I don't know who Basha and Cuchullaine are really, but they are very upset about the whole thing and they must have a lot at stake to protest a film that probably only we horse people and young girls will go see and forget about it in a month:

"Director Joe Johnston believes that attempts by the likes of Guild founders Basha and CuChullaine O'Reilly to discredit Hopkins are based on their offense to the notion that Hidalgo bred with pure Arabian mares."

That's right, Hopkins must be a fake because there is no way this could ever happen. Goodness, we arab owners all know the bedoins would never, ever, ever let the blood of the arab be tainted. Why that would be sacrilege! I guess CuChullaine or Basha have forgotten about Carl Raswan, and Lady Ann Blunt shipping purebred arabs over to England to breed in to other stock to make lighter horses. How in the world did they get away with it? Or are they fiction too? Then of course there are our throughbreds, the Godolphin arabian being an important foundation for the breed.

In the 80's, the arabs were The Designer Horse, the horse of the elite. God forbid any tainted blood be coursing through their veins because with the arabian horses, it is just not possible. But, alluring as it may be to think of these exotic desert horses so prized and revered by the different bedouin tribes, that they took extrodinary care of them & even slept with them in their tents-- I've seen evidence to the opposite, I've seen photogaphs of some pretty mangey and boney looking desert horses that were supposedly so prized, yet looked like they were about to become dogfood, and if they weren't, they probably wanted to be to end their misery.
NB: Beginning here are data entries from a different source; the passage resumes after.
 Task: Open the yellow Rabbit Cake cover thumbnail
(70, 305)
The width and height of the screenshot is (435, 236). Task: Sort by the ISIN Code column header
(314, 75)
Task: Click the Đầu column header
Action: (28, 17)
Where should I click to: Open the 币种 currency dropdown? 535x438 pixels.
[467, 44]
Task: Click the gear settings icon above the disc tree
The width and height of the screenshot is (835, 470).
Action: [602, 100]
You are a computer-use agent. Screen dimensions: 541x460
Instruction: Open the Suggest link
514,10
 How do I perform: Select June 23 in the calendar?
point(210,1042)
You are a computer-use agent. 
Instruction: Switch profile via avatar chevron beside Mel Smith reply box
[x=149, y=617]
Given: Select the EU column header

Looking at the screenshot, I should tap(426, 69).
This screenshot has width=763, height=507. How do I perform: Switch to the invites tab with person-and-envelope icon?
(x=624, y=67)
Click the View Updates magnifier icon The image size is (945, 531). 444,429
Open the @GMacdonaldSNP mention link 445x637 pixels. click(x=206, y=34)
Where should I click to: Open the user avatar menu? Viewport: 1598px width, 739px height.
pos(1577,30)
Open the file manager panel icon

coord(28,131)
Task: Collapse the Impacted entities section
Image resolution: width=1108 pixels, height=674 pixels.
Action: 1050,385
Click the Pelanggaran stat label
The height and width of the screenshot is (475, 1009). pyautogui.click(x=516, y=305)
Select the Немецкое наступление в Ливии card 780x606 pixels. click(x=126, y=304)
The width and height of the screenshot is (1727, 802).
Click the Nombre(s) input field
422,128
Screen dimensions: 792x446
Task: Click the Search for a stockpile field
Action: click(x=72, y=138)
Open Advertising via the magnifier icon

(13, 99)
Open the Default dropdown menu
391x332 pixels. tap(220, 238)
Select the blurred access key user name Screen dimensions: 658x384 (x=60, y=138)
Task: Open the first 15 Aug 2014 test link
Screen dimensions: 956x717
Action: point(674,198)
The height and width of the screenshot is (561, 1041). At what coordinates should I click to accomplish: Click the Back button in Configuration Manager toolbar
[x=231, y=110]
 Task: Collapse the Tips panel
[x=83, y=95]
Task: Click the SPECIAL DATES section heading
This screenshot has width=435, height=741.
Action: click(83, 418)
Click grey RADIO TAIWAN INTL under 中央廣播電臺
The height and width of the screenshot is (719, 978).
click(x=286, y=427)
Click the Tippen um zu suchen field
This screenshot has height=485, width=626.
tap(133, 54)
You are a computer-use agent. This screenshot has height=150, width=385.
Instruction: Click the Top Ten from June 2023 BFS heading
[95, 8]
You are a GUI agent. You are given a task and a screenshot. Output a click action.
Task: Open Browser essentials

I don't think it's that surprising that a horse like Hidalgo may have been bred to arabian mares. Who knows? The polish and spanish arabians also have there own controversy over purity. Accidents happen, especially during times of war. But if you're in the high end of the arab business and selling elite horses with their factual history now somewhat questionable, I suppose you'd be alarmed to find some rangey old mustang blood could have gotten in to your prized stallion somewhere down the line. For me,reading about this controversy, I think I will look at Khemosabi in a different light, as he carries a color gene. He's thrown pinto babies, and one is even advertized as a stallion of color. This doesn't mean that Hidalgo's genes are in his pedigree, but, hmm. Wouldn't that be almost poetic justice if it turned out to be so?